Eleanor Scharf, Library Assistant Director, Library Department, was employed by
the City on April 14, 1981, and her pension service credit is effective on that date.
Her pension will be effective May 1, 2011. Based on an average salary of
approximately $64,190 per year over the past five years, the formula for
computing regular pensions, and Ms. Scharf's selection of the 50% Joint and
Survivor Annuity, this pension will approximate $54,116 annually.
Isaac Hinson, Custodial Worker, Parks and Recreation Department, was
employed by the City on June 12, 1989, and his pension service credit is effective
on April 22, 1991. His pension will be effective May 1, 2011. Based on an average
salary of approximately $31,824 per year over the past five years, the formula for
computing regular pensions, and Mr. Hinson's selection of the 100% Joint and
Survivor Annuity, this pension will approximate $17,523 annually.
Thomas Madley, Senior Systems Analyst, Customer Service Department, was
employed by the City on May 6, 1991, and his pension service credit is effective
on that date. His pension will be effective June 1, 2011. Based on an average
salary of approximately $65,818 per year over the past five years, the formula for
computing regular pensions, and Mr. Madley's selection of the Joint and Survivor
Annuity, this pension will approximate $36,200 annually.

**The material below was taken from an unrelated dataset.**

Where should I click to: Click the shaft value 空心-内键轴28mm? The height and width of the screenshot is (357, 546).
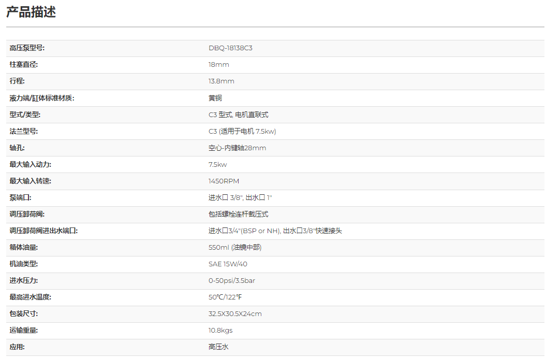[x=237, y=148]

George Memmer, Tradesworker, Solid Waste/General Services Department, was
employed by the City on February 11, 1991, and his pension service credit is
effective on that date. His pension will be effective June 1, 2011. Based on an
average salary of approximately $43,894 per year over the past five years, the
formula for computing regular pensions, and Mr. Memmer's selection of the 100%
Joint and Survivor Annuity, this pension will approximate $23,619 annually.

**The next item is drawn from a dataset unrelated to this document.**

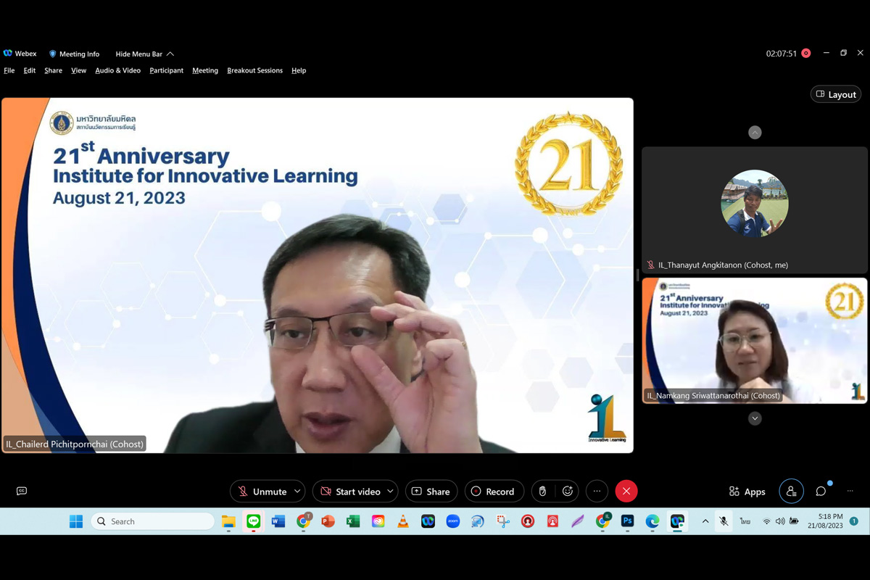Open more options ellipsis in meeting controls
Screen dimensions: 870x580
click(597, 492)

Pension Trustees 2011-05-16 4
Jerry Absher, Tradesworker, Solid Waste/General Services Department, was
employed by the City on February 1, 1999, and his pension service credit is
effective on that date. His pension will be effective June 1, 2011. Based on an
average salary of approximately $31,679 per year over the past five years, the
formula for computing regular pensions, and Mr. Absher's selection of the Life
Annuity, this pension will approximate $12,799 annually.
Thomas Glenn, Solid Waste Program Coordinator, Solid Waste/General Services
Department, was employed by the City on October 19, 1987, and his pension
service credit is effective on that date. His pension will be effective July 1, 2011.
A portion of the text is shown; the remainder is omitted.